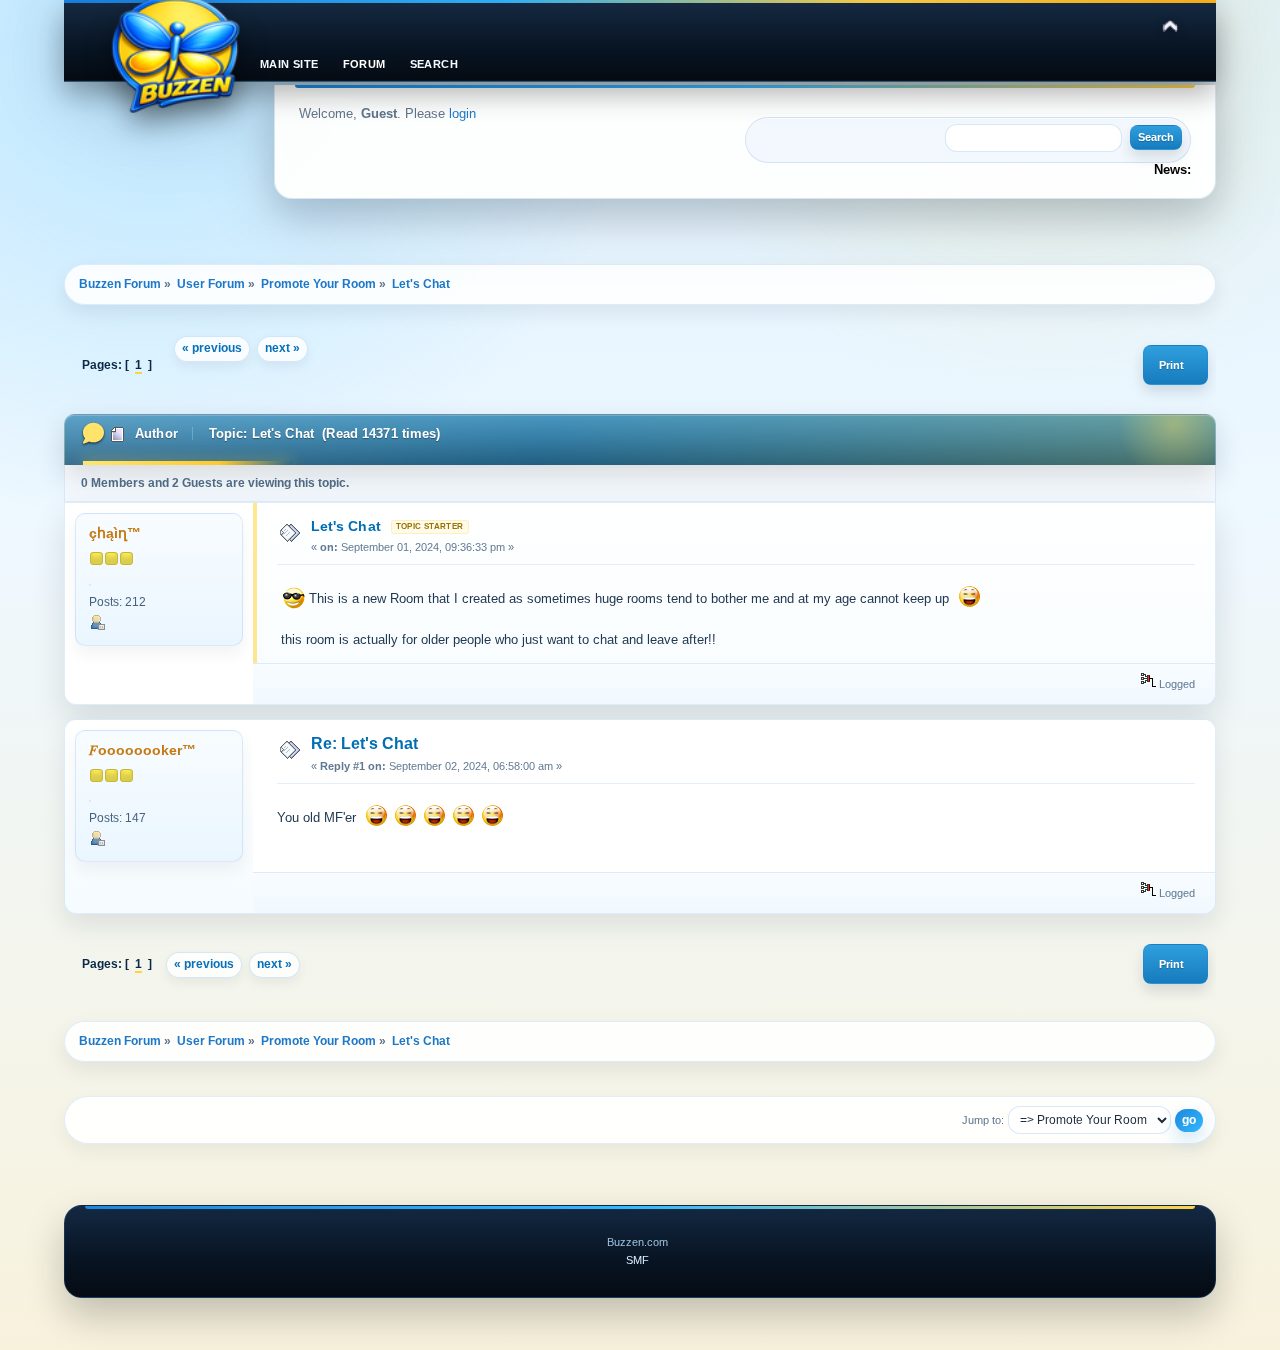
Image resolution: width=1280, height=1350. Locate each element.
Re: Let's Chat (364, 743)
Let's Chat (346, 526)
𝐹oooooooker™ (142, 750)
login (462, 113)
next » (282, 348)
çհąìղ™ (115, 533)
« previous (212, 348)
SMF (637, 1260)
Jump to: (983, 1120)
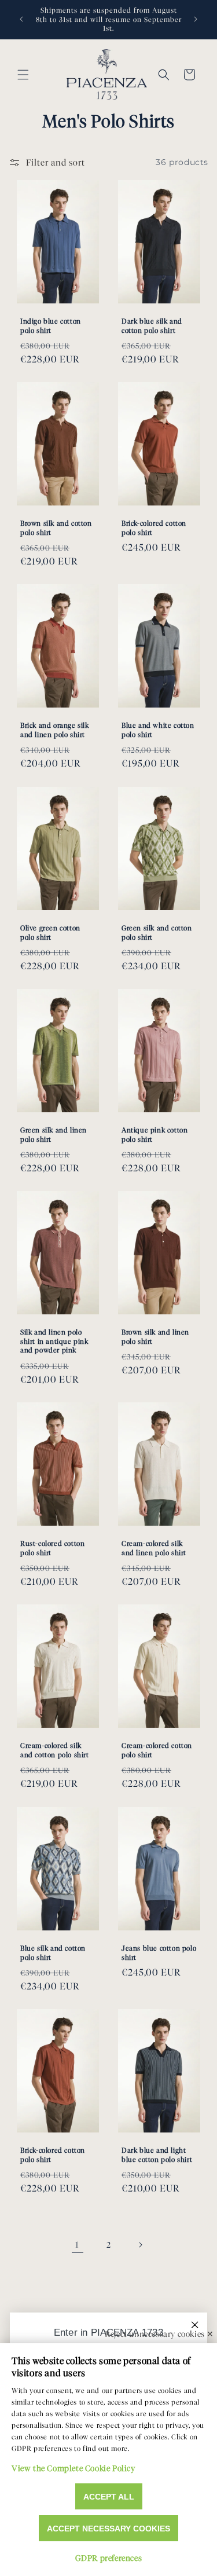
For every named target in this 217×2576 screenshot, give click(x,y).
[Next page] (140, 2245)
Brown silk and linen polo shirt (155, 1337)
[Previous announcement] (21, 19)
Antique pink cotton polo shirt (154, 1135)
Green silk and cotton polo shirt (157, 932)
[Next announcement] (195, 19)
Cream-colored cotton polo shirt (157, 1751)
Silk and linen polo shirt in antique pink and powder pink (54, 1341)
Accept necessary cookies (108, 2528)
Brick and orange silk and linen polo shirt (54, 730)
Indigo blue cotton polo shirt (50, 326)
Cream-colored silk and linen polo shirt (154, 1548)
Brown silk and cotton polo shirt (56, 528)
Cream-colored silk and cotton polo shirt (54, 1751)
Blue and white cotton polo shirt (158, 730)
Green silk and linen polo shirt (53, 1135)
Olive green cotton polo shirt (50, 932)
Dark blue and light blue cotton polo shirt (157, 2155)
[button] (23, 74)
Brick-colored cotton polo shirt (154, 528)
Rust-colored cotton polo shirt (52, 1548)
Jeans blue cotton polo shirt (159, 1953)
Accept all (108, 2496)
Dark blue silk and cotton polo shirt (152, 326)
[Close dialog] (195, 2324)
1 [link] (77, 2245)
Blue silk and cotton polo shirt (53, 1953)
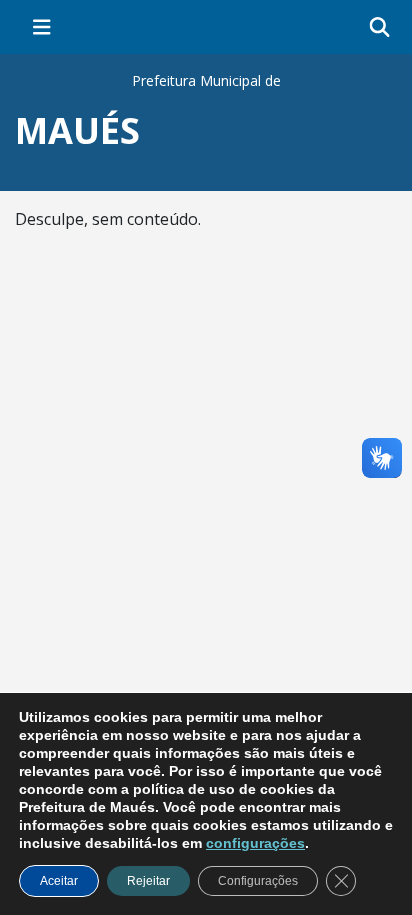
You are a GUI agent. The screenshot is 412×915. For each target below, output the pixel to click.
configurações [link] (255, 843)
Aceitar (59, 881)
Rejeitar (148, 881)
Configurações (258, 881)
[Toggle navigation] (42, 27)
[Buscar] (379, 27)
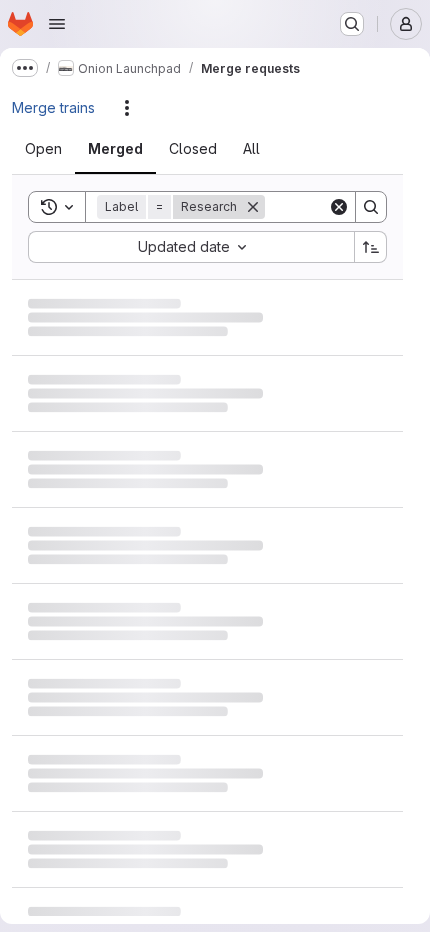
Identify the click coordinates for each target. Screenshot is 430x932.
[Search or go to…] (352, 24)
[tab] (55, 149)
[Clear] (339, 207)
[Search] (371, 207)
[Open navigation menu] (57, 24)
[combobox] (191, 247)
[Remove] (253, 207)
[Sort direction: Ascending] (371, 247)
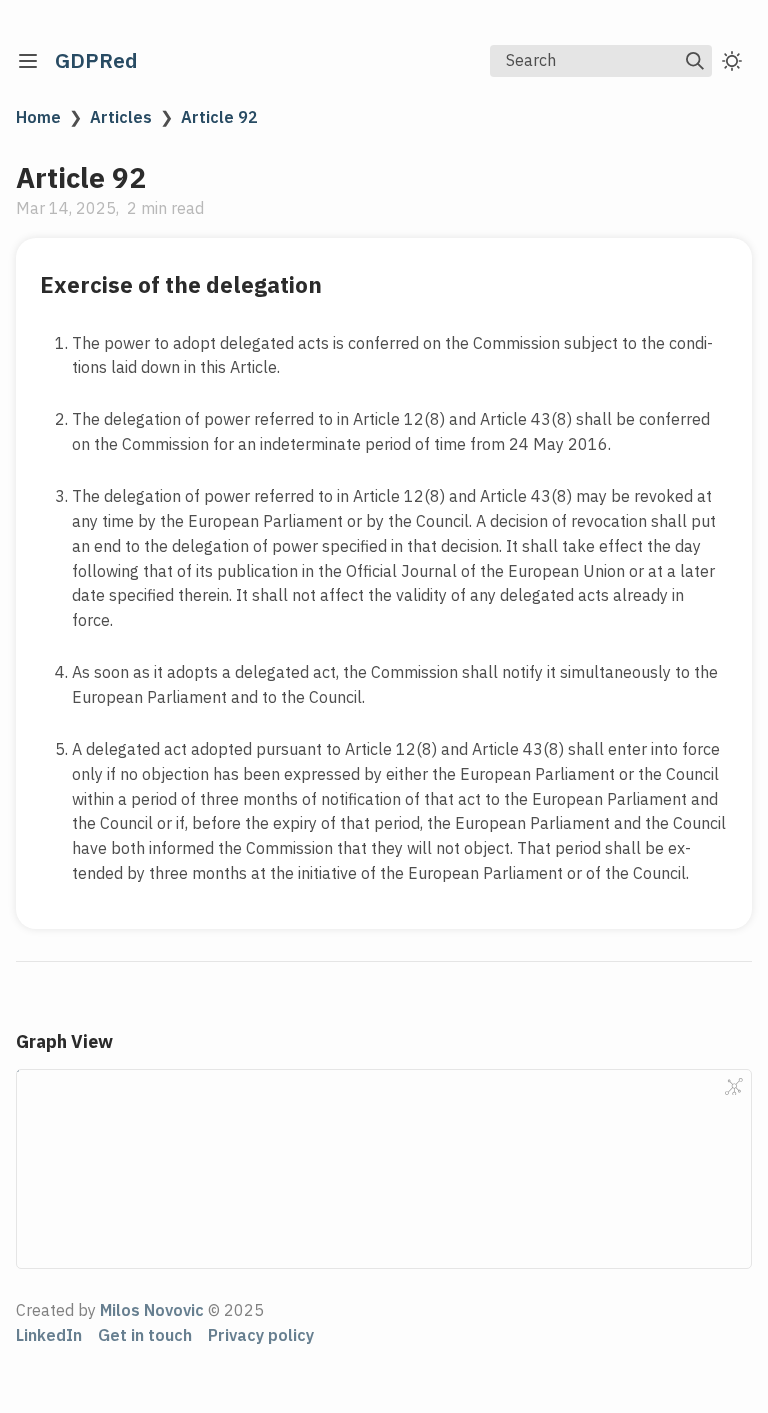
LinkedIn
::::::::
When a line in the records above contains the word "Brick", copy it.

Brick and orange silk and linen polo shirt (54, 730)
Brick-colored cotton polo shirt (154, 528)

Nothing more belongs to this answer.